**TEXT PROVIDED**
Table 11 Diagnosis results of denoised data (extreme noise corrupted)

The results under different levels of noise interference can be found in Table 12. It achieves an average diagnosis accuracy of almost 100% in variable noise environments. The average values of uncertainty estimation are 1.85%, 2.05%, 2.38%, 2.88%, and 2.93%, respectively. Correspondingly, the average predictive entropy values are 0.10, 0.10, 0.12, 0.14, and 0.14. A significant improvement has been observed both in prediction accuracy and reliability when compared to noisy data results, as shown in Table 10. The proposed denoising method can perform well even in extreme noise conditions.

Table 12 Diagnosis results from different denoised data

Comparison with other advanced methods

Many state-of-the-art classification methods have been reported in rolling bearing fault diagnosis, however, limited work can be found on the uncertainty estimation under noise interference. This paper uses CNN, stacked autoencoder (SAE), SAE-CNN, VMD-DCNN, and BCNN methods to conduct experiments under variable noise conditions. Results are presented in Table 13 and uncertainties are provided in parentheses. Experimental results show that the proposed method can reach a classification accuracy of 97.07% even when operating in extreme noise environments. A further benefit of the proposed method is that it provides an estimation of trustworthiness by quantifying the prediction uncertainty (given in parentheses).

Table 13 Comparison of accuracy results with other models (%)

**LISTED ENTRIES**
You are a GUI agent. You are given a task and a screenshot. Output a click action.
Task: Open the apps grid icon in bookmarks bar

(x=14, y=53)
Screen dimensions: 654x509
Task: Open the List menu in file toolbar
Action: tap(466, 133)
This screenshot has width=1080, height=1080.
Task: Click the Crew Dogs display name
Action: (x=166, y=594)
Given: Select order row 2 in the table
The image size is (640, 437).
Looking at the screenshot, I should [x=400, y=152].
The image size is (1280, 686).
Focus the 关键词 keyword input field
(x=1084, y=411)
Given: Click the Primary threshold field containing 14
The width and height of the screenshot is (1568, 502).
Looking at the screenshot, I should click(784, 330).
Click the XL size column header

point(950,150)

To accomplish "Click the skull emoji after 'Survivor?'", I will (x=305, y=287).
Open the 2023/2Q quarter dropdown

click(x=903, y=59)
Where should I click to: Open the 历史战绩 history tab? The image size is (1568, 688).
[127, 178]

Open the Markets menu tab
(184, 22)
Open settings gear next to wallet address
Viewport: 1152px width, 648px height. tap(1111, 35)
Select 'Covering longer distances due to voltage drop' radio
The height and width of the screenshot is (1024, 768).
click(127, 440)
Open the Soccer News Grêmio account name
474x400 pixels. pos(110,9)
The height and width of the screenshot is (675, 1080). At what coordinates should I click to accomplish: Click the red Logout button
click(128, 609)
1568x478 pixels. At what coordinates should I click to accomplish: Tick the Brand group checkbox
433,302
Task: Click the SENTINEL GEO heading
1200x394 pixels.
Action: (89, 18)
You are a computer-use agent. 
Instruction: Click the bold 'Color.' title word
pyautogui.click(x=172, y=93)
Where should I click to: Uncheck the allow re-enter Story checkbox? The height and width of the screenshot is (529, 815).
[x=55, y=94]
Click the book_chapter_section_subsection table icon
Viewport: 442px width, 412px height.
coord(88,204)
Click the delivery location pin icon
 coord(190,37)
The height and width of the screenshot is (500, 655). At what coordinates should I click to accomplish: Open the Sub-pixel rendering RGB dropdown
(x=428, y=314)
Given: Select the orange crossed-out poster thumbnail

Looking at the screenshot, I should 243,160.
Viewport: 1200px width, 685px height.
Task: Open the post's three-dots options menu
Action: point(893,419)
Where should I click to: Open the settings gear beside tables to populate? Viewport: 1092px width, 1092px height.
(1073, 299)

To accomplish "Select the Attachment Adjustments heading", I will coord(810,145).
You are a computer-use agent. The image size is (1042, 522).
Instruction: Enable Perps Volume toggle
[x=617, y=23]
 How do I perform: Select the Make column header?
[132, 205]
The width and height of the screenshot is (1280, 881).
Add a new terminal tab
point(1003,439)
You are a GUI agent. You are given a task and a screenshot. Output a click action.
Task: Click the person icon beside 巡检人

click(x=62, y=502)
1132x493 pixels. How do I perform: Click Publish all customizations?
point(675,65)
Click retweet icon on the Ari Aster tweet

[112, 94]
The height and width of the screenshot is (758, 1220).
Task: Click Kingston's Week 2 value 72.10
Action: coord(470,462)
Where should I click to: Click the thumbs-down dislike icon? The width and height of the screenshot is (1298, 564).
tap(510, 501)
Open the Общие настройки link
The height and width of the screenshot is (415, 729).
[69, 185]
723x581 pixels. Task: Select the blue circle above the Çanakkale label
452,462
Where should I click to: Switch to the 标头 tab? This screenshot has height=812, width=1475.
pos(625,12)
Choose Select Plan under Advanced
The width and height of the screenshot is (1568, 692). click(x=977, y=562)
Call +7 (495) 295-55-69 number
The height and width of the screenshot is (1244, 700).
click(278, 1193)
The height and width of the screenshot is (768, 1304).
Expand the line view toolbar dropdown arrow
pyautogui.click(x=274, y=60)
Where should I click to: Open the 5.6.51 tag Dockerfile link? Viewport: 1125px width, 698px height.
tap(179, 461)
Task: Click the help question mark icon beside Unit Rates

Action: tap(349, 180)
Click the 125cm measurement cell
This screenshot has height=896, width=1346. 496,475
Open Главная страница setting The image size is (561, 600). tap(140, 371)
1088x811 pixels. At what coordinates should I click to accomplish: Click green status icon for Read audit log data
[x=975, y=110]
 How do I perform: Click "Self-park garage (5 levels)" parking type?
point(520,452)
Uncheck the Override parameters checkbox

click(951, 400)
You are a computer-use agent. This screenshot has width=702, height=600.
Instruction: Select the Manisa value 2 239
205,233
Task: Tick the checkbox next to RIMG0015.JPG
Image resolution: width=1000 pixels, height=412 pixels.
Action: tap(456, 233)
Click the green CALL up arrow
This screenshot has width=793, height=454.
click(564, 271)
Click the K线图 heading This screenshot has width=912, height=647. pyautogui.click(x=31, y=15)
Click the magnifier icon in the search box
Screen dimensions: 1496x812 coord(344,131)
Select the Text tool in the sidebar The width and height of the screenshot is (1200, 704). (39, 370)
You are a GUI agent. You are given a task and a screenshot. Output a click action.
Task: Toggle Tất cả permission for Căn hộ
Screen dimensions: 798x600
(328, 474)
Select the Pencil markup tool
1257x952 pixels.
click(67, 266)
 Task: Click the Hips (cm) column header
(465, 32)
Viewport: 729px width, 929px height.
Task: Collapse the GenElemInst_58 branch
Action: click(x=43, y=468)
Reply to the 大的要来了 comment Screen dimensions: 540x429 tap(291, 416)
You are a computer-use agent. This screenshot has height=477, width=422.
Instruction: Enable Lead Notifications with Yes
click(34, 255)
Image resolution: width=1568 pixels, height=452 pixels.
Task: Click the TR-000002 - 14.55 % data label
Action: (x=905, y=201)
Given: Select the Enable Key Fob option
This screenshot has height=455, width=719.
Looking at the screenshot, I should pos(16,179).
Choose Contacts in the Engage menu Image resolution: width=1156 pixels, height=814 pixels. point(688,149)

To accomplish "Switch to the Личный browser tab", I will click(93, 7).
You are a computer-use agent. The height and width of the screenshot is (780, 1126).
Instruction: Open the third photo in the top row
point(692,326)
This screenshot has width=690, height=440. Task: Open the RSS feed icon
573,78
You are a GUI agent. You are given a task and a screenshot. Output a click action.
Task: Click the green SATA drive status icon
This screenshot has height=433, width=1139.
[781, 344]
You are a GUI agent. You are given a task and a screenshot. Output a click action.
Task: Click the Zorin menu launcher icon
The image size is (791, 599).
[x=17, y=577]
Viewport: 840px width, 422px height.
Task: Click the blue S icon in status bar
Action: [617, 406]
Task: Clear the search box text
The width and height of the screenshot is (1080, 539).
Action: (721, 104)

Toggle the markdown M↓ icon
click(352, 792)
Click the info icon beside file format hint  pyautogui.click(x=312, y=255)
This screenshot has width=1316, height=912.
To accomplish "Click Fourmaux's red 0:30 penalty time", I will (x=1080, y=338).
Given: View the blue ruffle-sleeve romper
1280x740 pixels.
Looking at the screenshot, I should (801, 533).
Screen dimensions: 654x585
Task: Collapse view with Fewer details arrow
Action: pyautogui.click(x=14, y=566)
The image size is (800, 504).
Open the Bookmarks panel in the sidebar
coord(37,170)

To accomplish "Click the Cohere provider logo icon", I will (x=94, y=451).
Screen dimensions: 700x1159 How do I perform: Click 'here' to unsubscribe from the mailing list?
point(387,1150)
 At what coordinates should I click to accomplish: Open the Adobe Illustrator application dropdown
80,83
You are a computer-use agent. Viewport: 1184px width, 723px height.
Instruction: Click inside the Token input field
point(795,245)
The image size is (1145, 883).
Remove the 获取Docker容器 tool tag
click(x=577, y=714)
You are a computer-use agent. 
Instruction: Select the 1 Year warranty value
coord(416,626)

**TASK LIST**
1/ In the passage on bearing fault diagnosis, what classification accuracy does the proposed method reach in extreme noise environments?
2/ Please rewrite the passage on bearing fault diagnosis between "Many state-of-the-art classification" and "(given in parentheses).", inclusive, swapping "extreme" for "severe".

**SOLUTIONS IN ORDER**
1/ 97.07%

2/
Many state-of-the-art classification methods have been reported in rolling bearing fault diagnosis, however, limited work can be found on the uncertainty estimation under noise interference. This paper uses CNN, stacked autoencoder (SAE), SAE-CNN, VMD-DCNN, and BCNN methods to conduct experiments under variable noise conditions. Results are presented in Table 13 and uncertainties are provided in parentheses. Experimental results show that the proposed method can reach a classification accuracy of 97.07% even when operating in severe noise environments. A further benefit of the proposed method is that it provides an estimation of trustworthiness by quantifying the prediction uncertainty (given in parentheses).